かすみがかった月が夜の街をぼんやりと照らす。
錆びた古い門が風に揺られてきぃきぃと鳴り、臆病な通行人に小さな悲鳴をあげさせる。
まさしく彼の家のそれだった。
民家の窓からは明るいランプの光が零れているのに、彼の家はどんよりとした真っ赤な灯りがともっているだけ。

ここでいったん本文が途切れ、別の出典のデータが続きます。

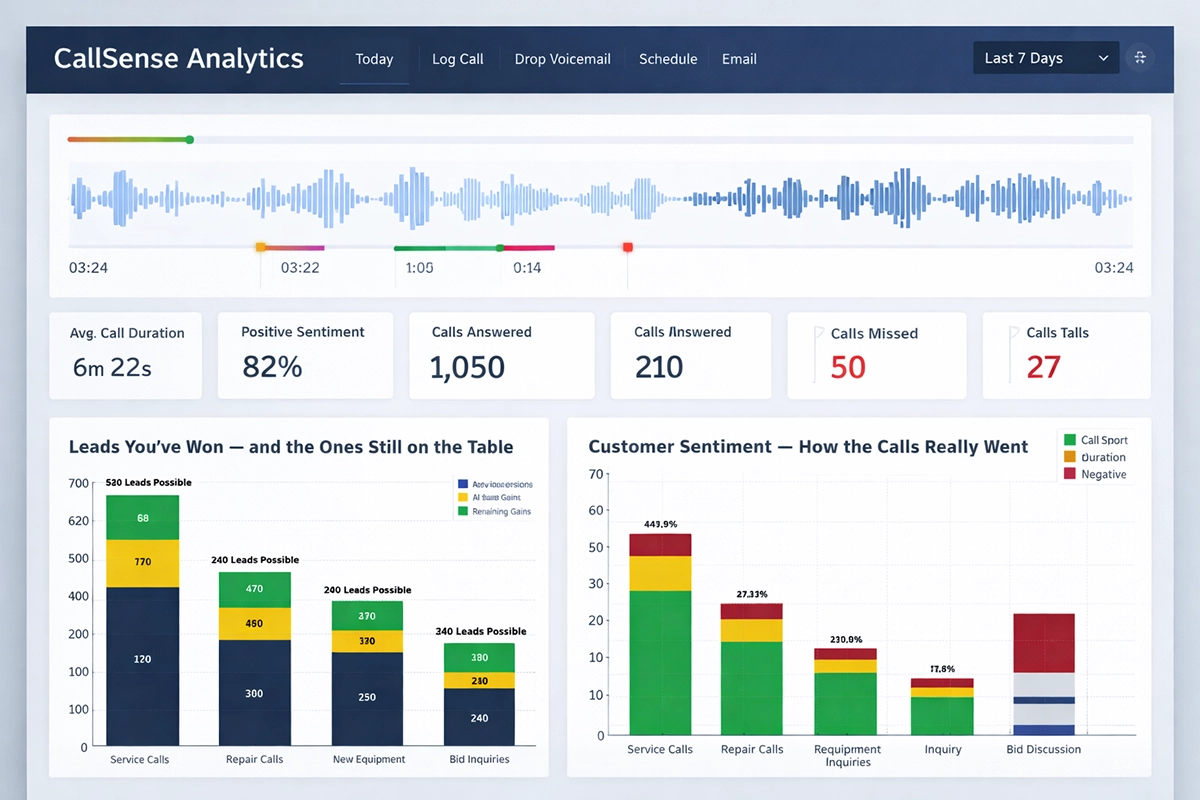
Task: Select the green Remaining Gains legend marker
Action: (465, 511)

部屋では燭台に蝋燭が3本、ゆらゆらと火を点らせているだけだった。
ベッドの上の彼はうっすらと目を開けて天井を見ている。
「旦那は本当にしぶといですねぇ。」
青年の皮肉には、いつもの含み笑いもなければ余裕もなさそうだった。
「そうだなあ。」
彼のいつもと変わらない間延びした声。
「最後まで手間をかけさせる。」
少し開いていたカーテンを閉め、窓際に置いてあった剣をとった。
蝋燭の火を映し出して、赤い光を灯した剣は、ただ無表情に青年の手の中に収まっている。
給仕の一人が泣き出した。
「おやめ下さい、どうか、どうかおやめください。もうじきお亡くなりになるのに、どうして、どうして。」
言葉を続けようにも、これ以上出てくることもなく、しとしとと涙をこぼした。
しかしそんなことで青年の意志がおれるはずもなく、ただ冷たい瞳を彼に向けるだけだった。
「遺書は、引き出しの中に。あと、手紙も。」
「はい。」
ゆっくりと剣を振り上げたとき、ドアが開いた。
「死に水、お持ちいたしました。」
ああ、忘れていた。と呟いて手を下ろした。その前を給仕がつかつかと歩いていく。
「旦那様、お疲れ様でした。」
「ありがとう。これから、お幸せに。」
「ええ、きっと。またどこかで、お会いしましょう。」
上体を起こさせて、口に水を含ませた。
喉を通るのを確認して、青年は言う。
「さあ、これ以上は長引かせないでいきやしょうか。」
「そうだ。」
彼がふと思い出したように口を開いた。
「まだ、何か。」
「ありがとう。」
その笑顔は死に際の者と思えぬほどで、ただただ優しかった。
青年にはそれがなんとなく心に刺さる気がした。
「 。」
無情なまでに振り下ろされる腕。
白いシーツが赤く染まる。
「この心、主と共に。」
冷たい朝陽に照らされた肉塊の唇に
そっと砂糖水をつけてやった。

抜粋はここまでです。